During one of the seven-minute lulls, a card carousel just inside the coffee shop caught my eye. "You are made from the stuff of stars," it declared.
Indeed, there is truth to the claim. The stuff of the cosmos is the stuff of your cells. The sun churns hydrogen into energy and as you are mostly hydrogen and oxygen in their moister mix, you are the stuff of the sun. The minerals within your bones and muscles are in the mix of the Moon, calcium, iron, and magnesium to name a few.
Being an edgy coffee shop the card no doubt intended to boost its receiver from the muck and mire of life. You're not ordinary. You're not plain. You're the stuff of stars after all.
Ah, the romance. As bright as the stars shine so, too, can you shine. Can't you just see the Hollywood movie? The protagonist doesn't die, they just dissolve into the stuff of stars.
The Bible declares the same thing, in a way.
God tells Adam in the third chapter of his book to humanity, "Dust you are and to dust you shall return" but God doesn't tell the cream of his creation this tidbit to bolster his brooding heart. Adam had just rebelled against his Creator (I've often wondered how long it took for that to happen), and God was fulfilling the promise he made in declaring that such rebellion would lead to Adam's death.
Being created with and returning to the stuff of stars wasn't man's ultimate end nor his ultimate good. The essential substance of man is of much greater value, and therein lies the sanctity of all humanity from the greatest to the least.
It's not that God created man of dust that makes him unique--he did that with all of the animals, after all (Genesis 1:24)--man is unique because God created him in his image (Genesis 1:27, 9:6). It's not the material of man, it's the immaterial that matters. The fact that we are of the stuff of stars doesn't highlight that point, rather it highlights our fragility.
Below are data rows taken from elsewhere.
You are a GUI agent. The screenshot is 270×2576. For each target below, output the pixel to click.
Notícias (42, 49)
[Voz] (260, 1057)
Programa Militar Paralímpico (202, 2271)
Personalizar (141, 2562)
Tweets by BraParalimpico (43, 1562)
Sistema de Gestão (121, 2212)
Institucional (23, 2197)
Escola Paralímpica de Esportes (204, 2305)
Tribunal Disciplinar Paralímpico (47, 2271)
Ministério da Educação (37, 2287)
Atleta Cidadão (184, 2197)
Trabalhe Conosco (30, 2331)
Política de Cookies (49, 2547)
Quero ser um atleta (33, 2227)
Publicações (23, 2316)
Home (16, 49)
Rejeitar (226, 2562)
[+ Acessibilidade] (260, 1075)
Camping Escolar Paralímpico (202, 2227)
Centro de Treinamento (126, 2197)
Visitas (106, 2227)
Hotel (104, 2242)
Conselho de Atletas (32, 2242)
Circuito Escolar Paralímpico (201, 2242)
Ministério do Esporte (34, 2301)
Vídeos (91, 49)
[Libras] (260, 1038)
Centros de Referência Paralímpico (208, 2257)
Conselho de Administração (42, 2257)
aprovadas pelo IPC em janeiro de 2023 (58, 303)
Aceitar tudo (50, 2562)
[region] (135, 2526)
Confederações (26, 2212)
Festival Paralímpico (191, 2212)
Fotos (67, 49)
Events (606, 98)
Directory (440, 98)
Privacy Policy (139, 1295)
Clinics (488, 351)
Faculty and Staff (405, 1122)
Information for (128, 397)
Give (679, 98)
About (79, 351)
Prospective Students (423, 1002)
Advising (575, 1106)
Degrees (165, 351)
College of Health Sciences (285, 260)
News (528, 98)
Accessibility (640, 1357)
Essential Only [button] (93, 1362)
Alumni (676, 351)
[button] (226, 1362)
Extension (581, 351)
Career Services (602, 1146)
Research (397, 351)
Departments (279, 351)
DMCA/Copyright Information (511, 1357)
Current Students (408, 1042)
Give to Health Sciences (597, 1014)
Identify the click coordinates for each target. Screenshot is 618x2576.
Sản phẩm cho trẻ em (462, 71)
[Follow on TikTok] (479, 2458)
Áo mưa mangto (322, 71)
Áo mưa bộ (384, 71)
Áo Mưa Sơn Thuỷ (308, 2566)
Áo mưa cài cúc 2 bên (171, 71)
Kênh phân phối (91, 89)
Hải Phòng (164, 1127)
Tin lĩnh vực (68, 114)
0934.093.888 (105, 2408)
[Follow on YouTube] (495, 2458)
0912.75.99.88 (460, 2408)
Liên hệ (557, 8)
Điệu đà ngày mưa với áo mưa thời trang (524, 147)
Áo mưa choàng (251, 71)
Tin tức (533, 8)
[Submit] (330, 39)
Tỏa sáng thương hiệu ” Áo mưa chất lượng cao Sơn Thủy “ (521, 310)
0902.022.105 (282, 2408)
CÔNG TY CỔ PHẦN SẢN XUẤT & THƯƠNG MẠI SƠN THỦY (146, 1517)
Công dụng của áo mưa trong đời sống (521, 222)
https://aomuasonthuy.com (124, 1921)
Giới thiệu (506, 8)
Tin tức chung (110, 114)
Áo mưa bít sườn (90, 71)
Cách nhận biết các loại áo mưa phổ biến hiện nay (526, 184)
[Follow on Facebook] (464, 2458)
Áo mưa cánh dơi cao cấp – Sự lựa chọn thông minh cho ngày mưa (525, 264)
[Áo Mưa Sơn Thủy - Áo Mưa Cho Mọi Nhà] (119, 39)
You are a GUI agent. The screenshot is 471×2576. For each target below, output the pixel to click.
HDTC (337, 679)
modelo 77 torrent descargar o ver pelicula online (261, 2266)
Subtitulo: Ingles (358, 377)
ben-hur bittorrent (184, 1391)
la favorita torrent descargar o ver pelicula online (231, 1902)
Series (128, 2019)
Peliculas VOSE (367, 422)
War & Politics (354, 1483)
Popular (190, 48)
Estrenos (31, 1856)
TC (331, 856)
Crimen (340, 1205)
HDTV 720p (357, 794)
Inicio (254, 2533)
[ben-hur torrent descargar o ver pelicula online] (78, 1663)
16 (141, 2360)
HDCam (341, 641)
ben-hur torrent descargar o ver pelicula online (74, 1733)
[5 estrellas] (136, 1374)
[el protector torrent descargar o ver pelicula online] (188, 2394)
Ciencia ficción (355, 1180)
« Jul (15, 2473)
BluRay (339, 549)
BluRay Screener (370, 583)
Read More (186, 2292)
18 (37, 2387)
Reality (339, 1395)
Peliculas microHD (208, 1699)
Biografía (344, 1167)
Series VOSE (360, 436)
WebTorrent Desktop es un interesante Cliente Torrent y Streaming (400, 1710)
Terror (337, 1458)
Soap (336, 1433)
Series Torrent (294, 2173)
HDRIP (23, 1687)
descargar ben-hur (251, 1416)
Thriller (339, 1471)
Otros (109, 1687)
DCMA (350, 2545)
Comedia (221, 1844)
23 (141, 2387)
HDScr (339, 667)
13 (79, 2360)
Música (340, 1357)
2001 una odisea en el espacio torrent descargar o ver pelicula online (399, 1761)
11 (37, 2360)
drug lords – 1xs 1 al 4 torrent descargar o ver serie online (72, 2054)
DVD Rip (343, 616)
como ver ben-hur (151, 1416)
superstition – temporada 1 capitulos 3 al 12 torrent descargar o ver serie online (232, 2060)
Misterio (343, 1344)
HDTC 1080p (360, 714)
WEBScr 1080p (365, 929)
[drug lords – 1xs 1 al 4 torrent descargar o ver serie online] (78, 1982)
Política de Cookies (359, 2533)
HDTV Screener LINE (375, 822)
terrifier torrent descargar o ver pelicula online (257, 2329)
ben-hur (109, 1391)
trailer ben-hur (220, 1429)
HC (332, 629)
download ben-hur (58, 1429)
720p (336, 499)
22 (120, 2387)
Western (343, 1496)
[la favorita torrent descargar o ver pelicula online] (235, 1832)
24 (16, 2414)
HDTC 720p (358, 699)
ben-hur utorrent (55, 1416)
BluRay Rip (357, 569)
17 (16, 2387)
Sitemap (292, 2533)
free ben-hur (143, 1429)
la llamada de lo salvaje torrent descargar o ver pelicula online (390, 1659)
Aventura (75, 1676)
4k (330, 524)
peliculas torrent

Knowing we will all die touts the truth that we stand hostile to the God who crafted us in his image for dust we are and to dust we shall return.
And yet, there is a reconciliation. Man couldn't do it any more than a broken computer can fix itself. God reconciled man to himself when he took the same dust to himself and died the death that men deserved (Romans 5:6-10).
I never saw the platitude that adorned the inside of the card. It should have read, "And still you will die," for that is the sobering truth we must each swallow. Will that turn us toward hoping to the stars our hoping in the One who crafted the stars and crafted each one of us in his image?